'Akashdeep' the huge white aerostat or surveillance balloon that was supposed to be the Defence Research & Development Organisation's showpiece at the ongoing AeroIndia 2011 extravaganza near Bangalore, was not allowed to soar to its full height on Sunday as the Air Traffic Controller (ATC) denied it permission. Nonetheless, it was impressive enough from the spectator's point of view.
Akashdeep rose to a height of 40 metres only twice at the show, and only for half an hour each time once before the defence minister's visit and once before media persons.
An official from the Aerial Delivery Research & Ddevelopment Establishment of the DRDO said, ''We have kept the aerostat at winch level (ground level) since beginning of the show. We always wanted to keep it flying. But denial of permission by ATC was a dampener.''
The ATC said it had denied permission as a safety measure, as the aerostat would hamper flight movement.
An aerostat can remain stationary in the air and is tethered to the ground through an electro-optic wire. An official said while a micro UAV (unmanned aerial vehicle) does surveillance work, it can't fly for a longer time. However, an aerostat can be airborne continuously for seven days.
''Aerostats can cover a wider area and serve both civil and military purposes. In Russia, traffic movement surveillance is done through the Aerostat,'' the DRDO official said.
He said Aerostat is used for surveillance, intelligence, broadcasting and communication purposes and carry payloads of up to 300 kg. ''Right now, we have a 298-kg sensor and other payloads on it,'' he said.
Equipped with a special camera, it can cover an area of up to 60 km both during the day as well as night.
But there may be something even bigger and better coming. The initial success of Akashdeep has shown the way for a bigger and better indigenous 'Nakshatra'. This new aerostat system will be built to track a 450km radius - that's approximately four times the present 110km radius surveillance track of Akashdeep.
The surveillance system to be developed by the Aerial Delivery Research & Ddevelopment Establishment, Agra, can be tested up to 4.5 km altitude, with a payload of 800 kg to 1 tonne and 17,000 cubic metres volume. "The project is now on the drawing board. Once finalised, it will take us five years to complete the Nakshatra for service," Wing Commander A Marwah, mission coordinator for Aerostat, said.
Elaborating plans for the medium-range Akashdeep, he said the technology is ready and has been successfully tested at Agra for a height of 1km with a 300kg payload.

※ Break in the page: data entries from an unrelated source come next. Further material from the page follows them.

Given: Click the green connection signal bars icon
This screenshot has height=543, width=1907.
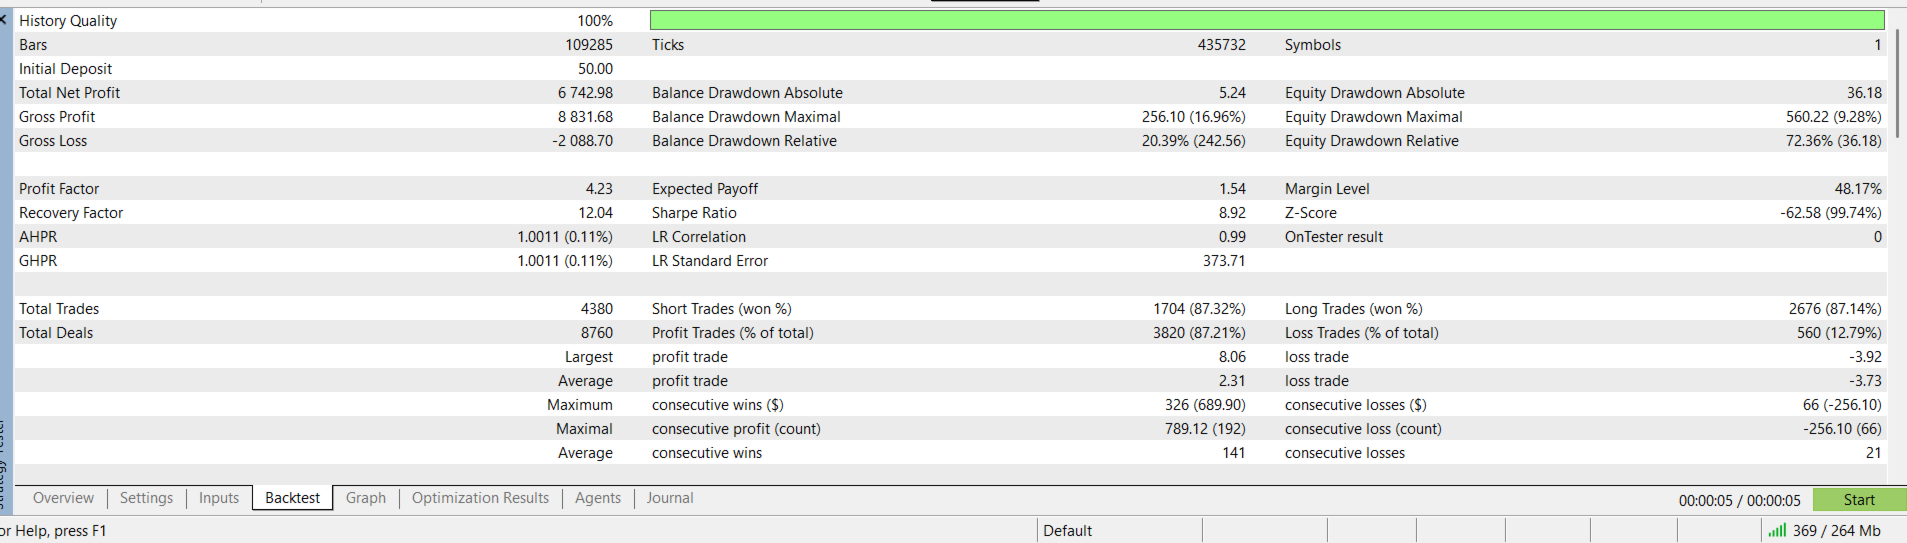Looking at the screenshot, I should click(1776, 531).
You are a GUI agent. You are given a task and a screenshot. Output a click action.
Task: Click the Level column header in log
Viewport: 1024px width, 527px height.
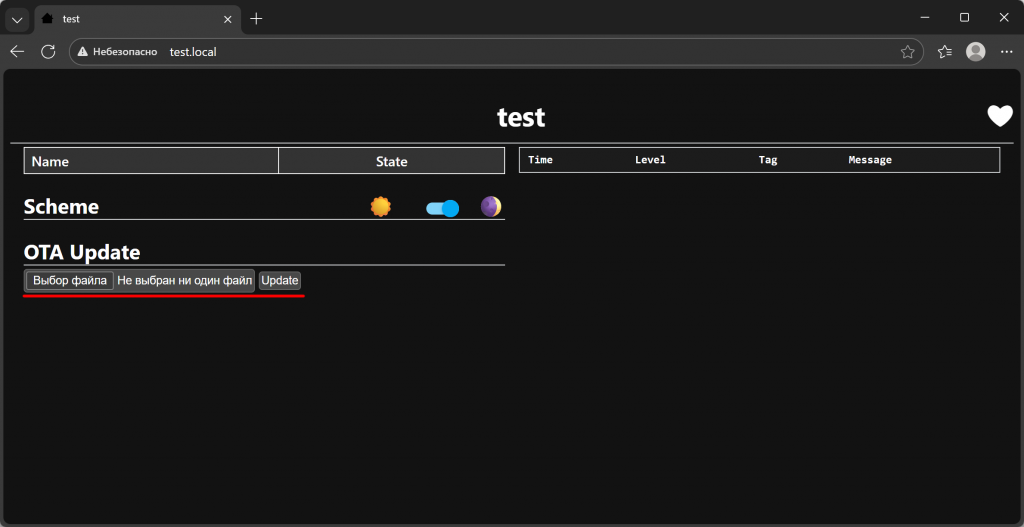[x=650, y=160]
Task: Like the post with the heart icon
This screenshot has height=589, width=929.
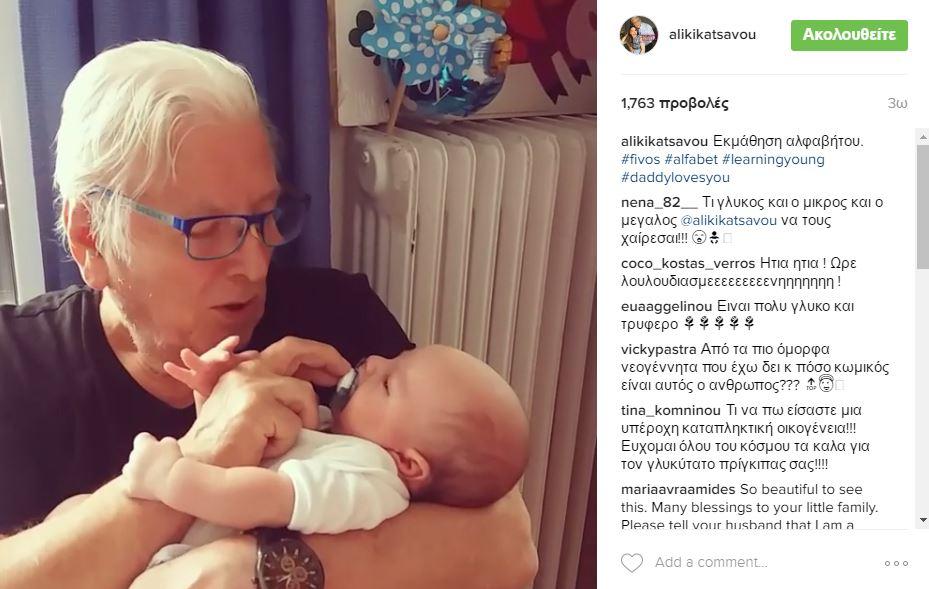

"We have now achieved the technology. It's perfect for use along borders, coastal areas and in areas of low-intensity conflicts. The US and Russia have also shown interest in exchanging technical know-how," Marwah added. There are also plans to modify the existing model before replicating it in other areas.
Akashdeep is now stationed for demonstration at the Yelahanka Air Force station for Aero India 2011.
It's among the biggest flying objects here and took over five days to be transported from Agra.
However, competition for air space at the show left it with very little time for any detailed operational demonstration to the visitors. Even on Saturday, there was only an hour's time between air displays for a technical demonstration.
In the past four days, it has been demonstrated only up to a maximum height of 80 m. Going higher will require more time.